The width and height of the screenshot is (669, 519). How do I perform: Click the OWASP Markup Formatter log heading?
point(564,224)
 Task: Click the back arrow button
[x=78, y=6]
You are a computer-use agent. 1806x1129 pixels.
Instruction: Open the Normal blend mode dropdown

-----

Nothing in the records may be left out; transcribe all of them exactly.

The width and height of the screenshot is (669, 519). How do I perform: Click the OWASP Markup Formatter log heading?
point(564,224)
 Task: Click the back arrow button
[x=78, y=6]
You are a computer-use agent. 1806x1129 pixels.
Instruction: Open the Normal blend mode dropdown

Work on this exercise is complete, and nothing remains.